These increased costs will require us to divert a significant amount of money that we could otherwise use to expand our business and achieve our strategic objectives. We also expect that it will be difficult and expensive to maintain director and officer liability insurance, and we may be required to accept reduced policy limits and coverage or incur substantially higher costs to obtain the same or similar coverage. As a result, it may be more difficult for us to attract and retain qualified persons to serve on our board of directors or as executive officers. Furthermore, if we are unable to satisfy our obligations as a public company, we could be subject to delisting of our common stock, fines, sanctions and other regulatory action and potentially civil litigation.
We are an “emerging growth company” and we cannot be certain if the reduced disclosure requirements and relief from certain other significant obligations that are applicable to emerging growth companies will make our common stock less attractive to investors.
We are an “emerging growth company,” as defined in the JOBS Act, but we have elected to irrevocably opt out of the extended transition period for complying with new or revised accounting standards pursuant to Section 107(B) of the JOBS Act.
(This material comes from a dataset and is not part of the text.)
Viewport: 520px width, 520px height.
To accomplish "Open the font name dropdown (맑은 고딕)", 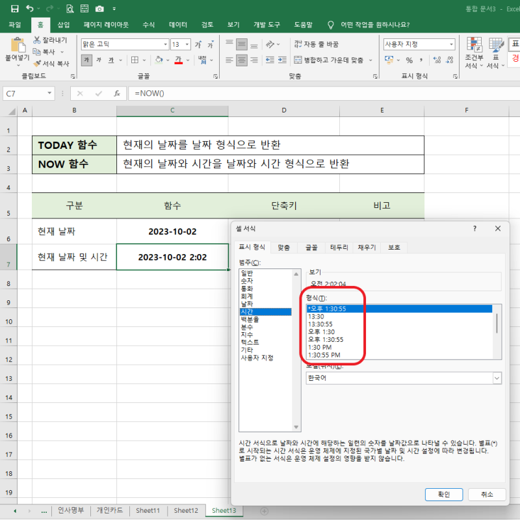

As an "emerging growth company," we intend to take advantage of certain exemptions from various reporting requirements that are applicable to other public companies that are not “emerging growth companies” including, but not limited to, not being required to comply with the auditor attestation requirements of Section 404 of the Sarbanes-Oxley Act of 2002, less extensive disclosure obligations regarding executive compensation in our periodic reports and proxy statements, exemptions from the requirements to hold a nonbinding advisory vote on executive compensation and shareholder approval of any golden parachute payments not previously approved. We may take advantage of these reporting exemptions until we are no longer an “emerging growth company.” We may remain an “emerging growth company” for up to five years, although we could lose that status sooner if (1) our revenues exceed $1.0 billion, (2) we issue more than $1.0 billion in non-convertible debt in a three year period, or (3) (a) the market value of our common stock held by non-affiliates exceeds $700.0 million as of any June 30, (b) we have been required to file annual and quarterly reports under the Exchange Act, and (c) we have filed at least one annual report pursuant to the Exchange Act. We cannot predict if investors will find our common stock less attractive because we will rely on these exemptions. If some investors find our common stock less attractive as a result, there may be a less active trading market for our common stock and our stock price may be more volatile.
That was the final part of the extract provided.